Tournant dans les politiques migratoires du Maroc et de l’Algérie

Une étude récente de l’Institut for Security Studies met sur la table le changement d’orientation des politiques migratoires de ces deux pays du Maghreb. Jusqu’à il y a peu, il n’existait pas de politique migratoire au sens strict du terme puisqu’on considérait simplement qu’il s’agissait de pays de transit entre le centre et le sud de l’Afrique et l’Europe. Les immigrants étaient des individus en transit dont le nombre avait certes doublé ces dernières années (bien que les principales routes d’immigration illégale vers l’Europe passent par l’est et le centre du continent).

Dernièrement, l’Algérie, reprenant la politique entamée par le Maroc en 2013, a annoncé des plans pour concéder des droits de résidence aux immigrants subsahariens illégaux, sans pour autant révéler le nombre de régularisations qui seraient concédées (on calcule qu’il y a entre 25 000 et 100 000 immigrants irréguliers). Le Maroc avait déjà régularisé 25 000 immigrants en 2013 et prépare actuellement une deuxième campagne. Les avantages de ces campagnes peuvent être divers :

  • Les deux pays ont besoin de main d’œuvre dans différents secteurs.
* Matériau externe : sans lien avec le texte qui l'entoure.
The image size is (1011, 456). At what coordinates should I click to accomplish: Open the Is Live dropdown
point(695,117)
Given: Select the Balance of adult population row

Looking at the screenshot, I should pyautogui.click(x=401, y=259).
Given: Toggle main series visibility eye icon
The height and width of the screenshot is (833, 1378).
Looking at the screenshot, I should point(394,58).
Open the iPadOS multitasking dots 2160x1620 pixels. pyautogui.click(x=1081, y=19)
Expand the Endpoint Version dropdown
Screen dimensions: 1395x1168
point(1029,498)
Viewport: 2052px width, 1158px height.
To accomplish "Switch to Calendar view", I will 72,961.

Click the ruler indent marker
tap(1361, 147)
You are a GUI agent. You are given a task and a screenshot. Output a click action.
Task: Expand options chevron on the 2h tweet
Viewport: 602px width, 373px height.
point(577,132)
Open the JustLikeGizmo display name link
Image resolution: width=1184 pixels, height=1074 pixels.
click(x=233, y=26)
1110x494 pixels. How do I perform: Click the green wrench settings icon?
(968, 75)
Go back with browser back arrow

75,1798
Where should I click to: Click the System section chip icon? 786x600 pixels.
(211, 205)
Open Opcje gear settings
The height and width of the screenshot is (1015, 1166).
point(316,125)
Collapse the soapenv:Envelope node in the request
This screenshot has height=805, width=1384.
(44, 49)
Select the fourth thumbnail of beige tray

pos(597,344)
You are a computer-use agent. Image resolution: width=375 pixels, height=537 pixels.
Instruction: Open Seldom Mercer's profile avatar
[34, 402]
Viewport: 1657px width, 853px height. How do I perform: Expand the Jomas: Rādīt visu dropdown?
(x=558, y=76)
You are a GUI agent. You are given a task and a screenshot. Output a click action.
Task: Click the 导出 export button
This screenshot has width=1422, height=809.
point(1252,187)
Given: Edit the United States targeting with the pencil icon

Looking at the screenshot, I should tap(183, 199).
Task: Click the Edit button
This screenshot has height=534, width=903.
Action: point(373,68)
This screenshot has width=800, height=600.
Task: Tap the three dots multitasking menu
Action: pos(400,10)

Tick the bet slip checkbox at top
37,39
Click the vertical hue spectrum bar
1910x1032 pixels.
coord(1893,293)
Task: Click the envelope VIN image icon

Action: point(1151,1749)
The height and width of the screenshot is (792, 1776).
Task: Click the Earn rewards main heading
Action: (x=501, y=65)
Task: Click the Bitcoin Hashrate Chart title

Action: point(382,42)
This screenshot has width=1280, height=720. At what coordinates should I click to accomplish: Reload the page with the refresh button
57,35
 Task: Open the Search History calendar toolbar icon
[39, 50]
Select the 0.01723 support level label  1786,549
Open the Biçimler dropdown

Les immigrants peuvent combler ce vide et contribuer à la croissance économique du pays.
  • Cela renforce la position des deux pays au moment de négocier avec les États membres de l’Union puisque l’un des objectifs de cette dernière est la contention des immigrants à l’origine (avant d’atteindre l’Europe). Les facilités pour régulariser leur situation dans les pays de transit pourraient les dissuader de poursuivre leur chemin migratoire. Si l’on considère, par exemple, qu’en février de cette année, 1 100 Subsahariens sont entrés en Espagne en trois jours, la perspective de contenir ces contingents au Maroc ou en Algérie semble attrayante.
  • Cette régularisation peut faciliter une certaine intégration des immigrants, ce qui tendrait à minimiser l’influence de certains groupes comme ISIL ou Al Qaeda, présents dans le secteur, sur ces individus, compte tenu que les « déracinés » sont toujours plus aisément séduits par leurs discours. Cela permettrait de combattre la menace terroriste avec plus de garantie de succès.
  • Ces régularisations renforceraient les relations des deux pays avec ceux de la région subsaharienne ainsi que leur suprématie dans le secteur.

Curieusement, ces régularisations suscitent certaines réticences de la part de groupes qui s’y opposent parce qu’ils considèrent que les immigrants irréguliers n’apporteront que des influences négatives. Par exemple, en Algérie, l’annonce de la régularisation a donné lieu à une campagne sur Internet, intitulée « Pas d’Africain en Algérie » et arguant que ces immigrants peuvent leur prendre des postes de travail et répandre le SIDA.